▸ Your goal: From the first line to the last, output the entries exactly.

▸ Records provided:
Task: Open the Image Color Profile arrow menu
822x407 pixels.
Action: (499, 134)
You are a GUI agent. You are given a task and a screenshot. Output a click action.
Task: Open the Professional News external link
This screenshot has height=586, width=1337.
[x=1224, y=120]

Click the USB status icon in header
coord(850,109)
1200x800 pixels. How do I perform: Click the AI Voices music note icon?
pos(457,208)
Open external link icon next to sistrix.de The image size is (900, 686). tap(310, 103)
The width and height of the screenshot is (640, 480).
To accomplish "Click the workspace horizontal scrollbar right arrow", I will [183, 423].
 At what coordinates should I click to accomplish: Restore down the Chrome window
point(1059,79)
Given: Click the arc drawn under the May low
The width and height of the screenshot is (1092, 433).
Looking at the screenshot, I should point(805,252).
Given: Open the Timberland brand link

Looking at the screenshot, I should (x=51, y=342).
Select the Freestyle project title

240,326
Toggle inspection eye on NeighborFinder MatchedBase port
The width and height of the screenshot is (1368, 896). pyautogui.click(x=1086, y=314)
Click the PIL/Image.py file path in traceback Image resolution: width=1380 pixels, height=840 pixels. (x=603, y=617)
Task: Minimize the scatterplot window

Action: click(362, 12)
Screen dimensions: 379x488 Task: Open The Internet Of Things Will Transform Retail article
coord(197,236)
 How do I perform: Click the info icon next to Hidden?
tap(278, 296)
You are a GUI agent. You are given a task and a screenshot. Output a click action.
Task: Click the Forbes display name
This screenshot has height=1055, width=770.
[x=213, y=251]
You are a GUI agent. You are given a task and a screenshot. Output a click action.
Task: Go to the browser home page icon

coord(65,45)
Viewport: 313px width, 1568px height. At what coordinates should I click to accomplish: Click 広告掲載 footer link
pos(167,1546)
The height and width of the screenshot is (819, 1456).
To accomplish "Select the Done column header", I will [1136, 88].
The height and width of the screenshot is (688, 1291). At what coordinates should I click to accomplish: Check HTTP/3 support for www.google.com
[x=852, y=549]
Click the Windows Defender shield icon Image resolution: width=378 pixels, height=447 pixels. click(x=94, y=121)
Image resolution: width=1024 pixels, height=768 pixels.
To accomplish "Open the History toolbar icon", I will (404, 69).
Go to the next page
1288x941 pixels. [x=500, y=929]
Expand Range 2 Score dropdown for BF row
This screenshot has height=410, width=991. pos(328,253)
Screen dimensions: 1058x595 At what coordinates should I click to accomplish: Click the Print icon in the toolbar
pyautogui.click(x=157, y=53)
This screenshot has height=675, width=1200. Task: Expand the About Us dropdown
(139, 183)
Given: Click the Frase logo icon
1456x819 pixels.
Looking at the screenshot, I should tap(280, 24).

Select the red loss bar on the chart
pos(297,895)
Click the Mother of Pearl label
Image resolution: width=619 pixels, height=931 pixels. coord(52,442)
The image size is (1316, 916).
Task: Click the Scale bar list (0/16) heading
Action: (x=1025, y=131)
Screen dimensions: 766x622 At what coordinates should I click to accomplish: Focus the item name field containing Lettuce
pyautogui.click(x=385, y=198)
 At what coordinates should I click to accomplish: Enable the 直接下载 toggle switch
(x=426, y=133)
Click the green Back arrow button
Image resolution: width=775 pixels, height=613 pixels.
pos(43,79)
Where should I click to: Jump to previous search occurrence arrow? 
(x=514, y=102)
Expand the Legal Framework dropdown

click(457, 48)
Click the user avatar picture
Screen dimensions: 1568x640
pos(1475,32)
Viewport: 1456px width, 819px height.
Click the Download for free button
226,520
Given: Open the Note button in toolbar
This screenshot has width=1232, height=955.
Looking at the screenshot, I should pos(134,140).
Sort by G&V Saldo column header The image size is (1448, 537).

▸ Output of the task:
Task: Open the Image Color Profile arrow menu
822x407 pixels.
Action: (499, 134)
You are a GUI agent. You are given a task and a screenshot. Output a click action.
Task: Open the Professional News external link
This screenshot has height=586, width=1337.
[x=1224, y=120]

Click the USB status icon in header
coord(850,109)
1200x800 pixels. How do I perform: Click the AI Voices music note icon?
pos(457,208)
Open external link icon next to sistrix.de The image size is (900, 686). tap(310, 103)
The width and height of the screenshot is (640, 480).
To accomplish "Click the workspace horizontal scrollbar right arrow", I will [183, 423].
 At what coordinates should I click to accomplish: Restore down the Chrome window
point(1059,79)
Given: Click the arc drawn under the May low
The width and height of the screenshot is (1092, 433).
Looking at the screenshot, I should point(805,252).
Given: Open the Timberland brand link

Looking at the screenshot, I should (x=51, y=342).
Select the Freestyle project title

240,326
Toggle inspection eye on NeighborFinder MatchedBase port
The width and height of the screenshot is (1368, 896). pyautogui.click(x=1086, y=314)
Click the PIL/Image.py file path in traceback Image resolution: width=1380 pixels, height=840 pixels. (x=603, y=617)
Task: Minimize the scatterplot window

Action: click(362, 12)
Screen dimensions: 379x488 Task: Open The Internet Of Things Will Transform Retail article
coord(197,236)
 How do I perform: Click the info icon next to Hidden?
tap(278, 296)
You are a GUI agent. You are given a task and a screenshot. Output a click action.
Task: Click the Forbes display name
This screenshot has height=1055, width=770.
[x=213, y=251]
You are a GUI agent. You are given a task and a screenshot. Output a click action.
Task: Go to the browser home page icon

coord(65,45)
Viewport: 313px width, 1568px height. At what coordinates should I click to accomplish: Click 広告掲載 footer link
pos(167,1546)
The height and width of the screenshot is (819, 1456).
To accomplish "Select the Done column header", I will [1136, 88].
The height and width of the screenshot is (688, 1291). At what coordinates should I click to accomplish: Check HTTP/3 support for www.google.com
[x=852, y=549]
Click the Windows Defender shield icon Image resolution: width=378 pixels, height=447 pixels. click(x=94, y=121)
Image resolution: width=1024 pixels, height=768 pixels.
To accomplish "Open the History toolbar icon", I will (404, 69).
Go to the next page
1288x941 pixels. [x=500, y=929]
Expand Range 2 Score dropdown for BF row
This screenshot has height=410, width=991. pos(328,253)
Screen dimensions: 1058x595 At what coordinates should I click to accomplish: Click the Print icon in the toolbar
pyautogui.click(x=157, y=53)
This screenshot has height=675, width=1200. Task: Expand the About Us dropdown
(139, 183)
Given: Click the Frase logo icon
1456x819 pixels.
Looking at the screenshot, I should tap(280, 24).

Select the red loss bar on the chart
pos(297,895)
Click the Mother of Pearl label
Image resolution: width=619 pixels, height=931 pixels. coord(52,442)
The image size is (1316, 916).
Task: Click the Scale bar list (0/16) heading
Action: (x=1025, y=131)
Screen dimensions: 766x622 At what coordinates should I click to accomplish: Focus the item name field containing Lettuce
pyautogui.click(x=385, y=198)
 At what coordinates should I click to accomplish: Enable the 直接下载 toggle switch
(x=426, y=133)
Click the green Back arrow button
Image resolution: width=775 pixels, height=613 pixels.
pos(43,79)
Where should I click to: Jump to previous search occurrence arrow? 
(x=514, y=102)
Expand the Legal Framework dropdown

click(457, 48)
Click the user avatar picture
Screen dimensions: 1568x640
pos(1475,32)
Viewport: 1456px width, 819px height.
Click the Download for free button
226,520
Given: Open the Note button in toolbar
This screenshot has width=1232, height=955.
Looking at the screenshot, I should pos(134,140).
Sort by G&V Saldo column header The image size is (1448, 537).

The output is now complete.